Your task: Look through the entries below, please, and copy every line with the word "icon".

-- Material supplied follows --

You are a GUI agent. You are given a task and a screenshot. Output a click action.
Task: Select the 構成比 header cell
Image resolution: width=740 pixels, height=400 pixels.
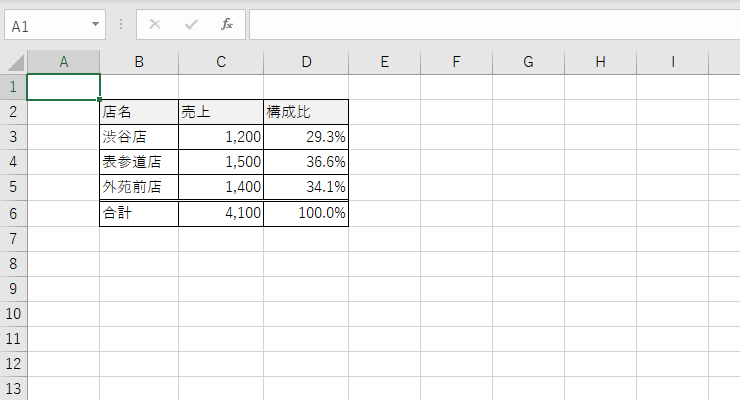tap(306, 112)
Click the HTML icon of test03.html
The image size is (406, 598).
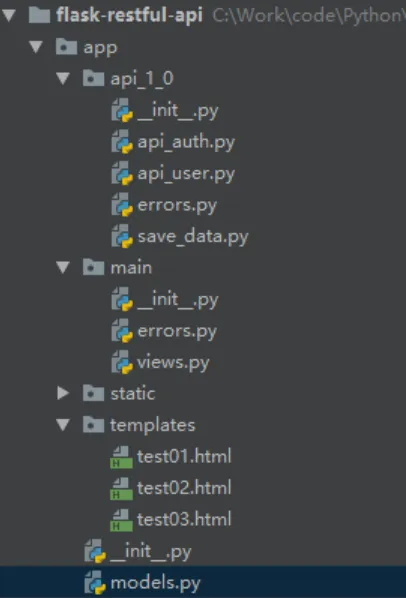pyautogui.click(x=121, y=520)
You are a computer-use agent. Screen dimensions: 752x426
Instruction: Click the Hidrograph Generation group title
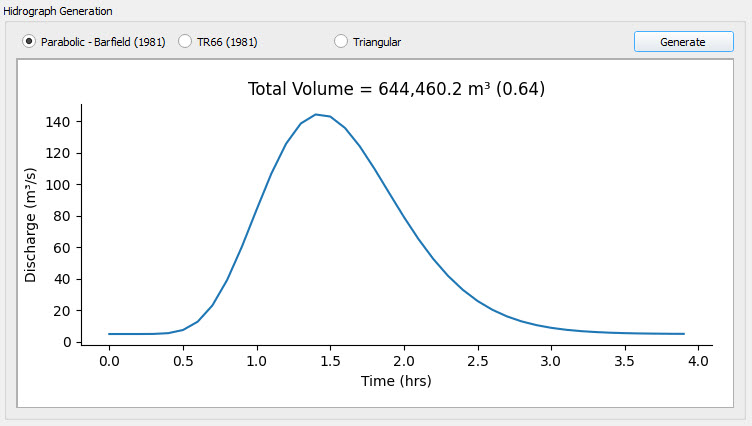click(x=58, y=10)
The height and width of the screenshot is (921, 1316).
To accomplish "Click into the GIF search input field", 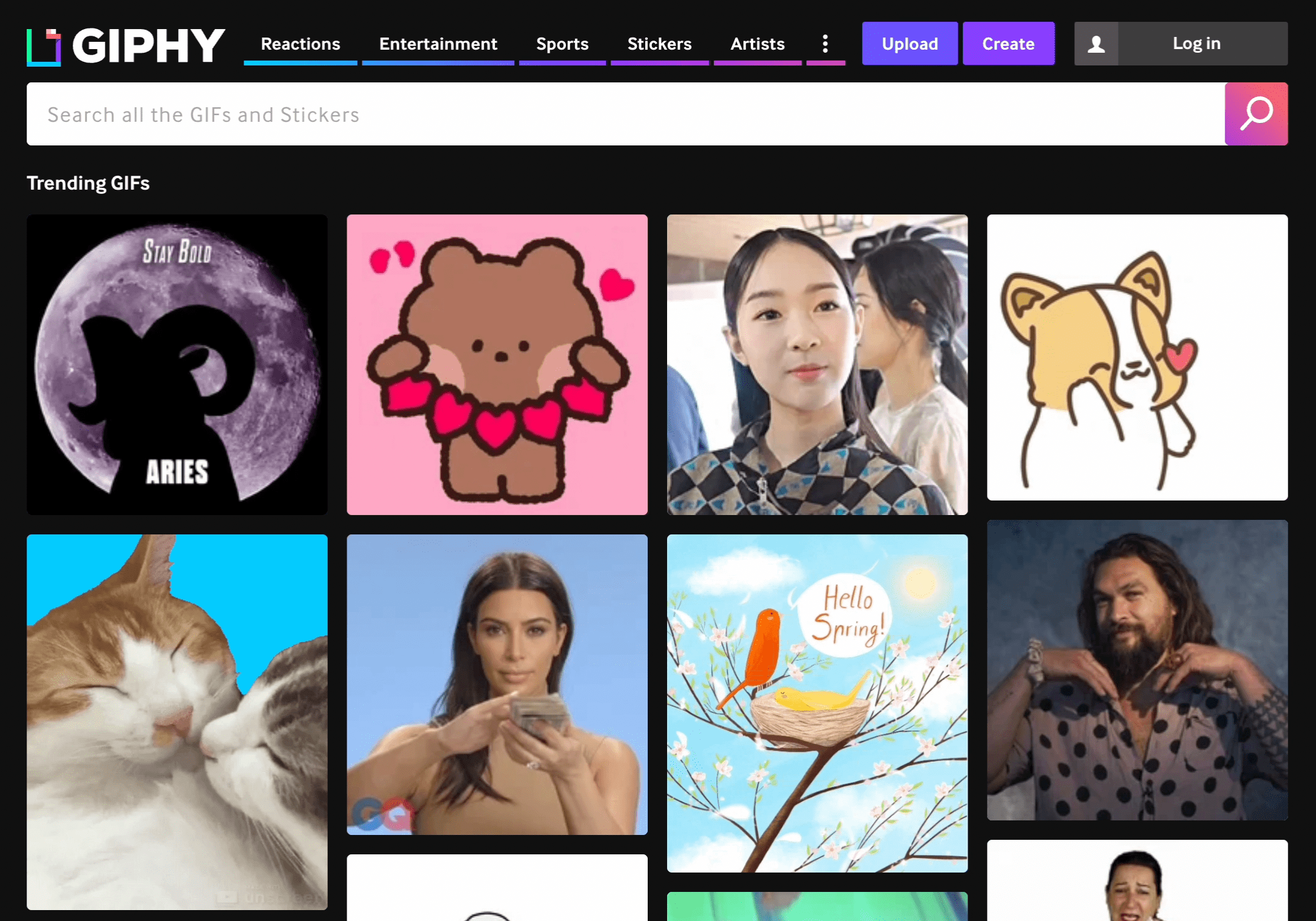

-- Material supplied concluded --
-- Material supplied follows --

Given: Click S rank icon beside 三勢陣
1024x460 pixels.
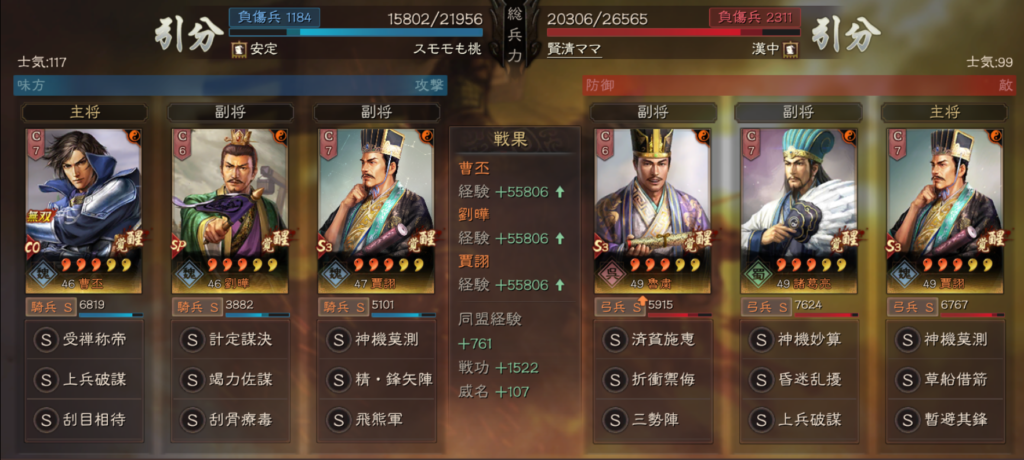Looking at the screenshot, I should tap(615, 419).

-- Material supplied concluded --

Written answer:
Click the HTML icon of test03.html
Given: Click S rank icon beside 三勢陣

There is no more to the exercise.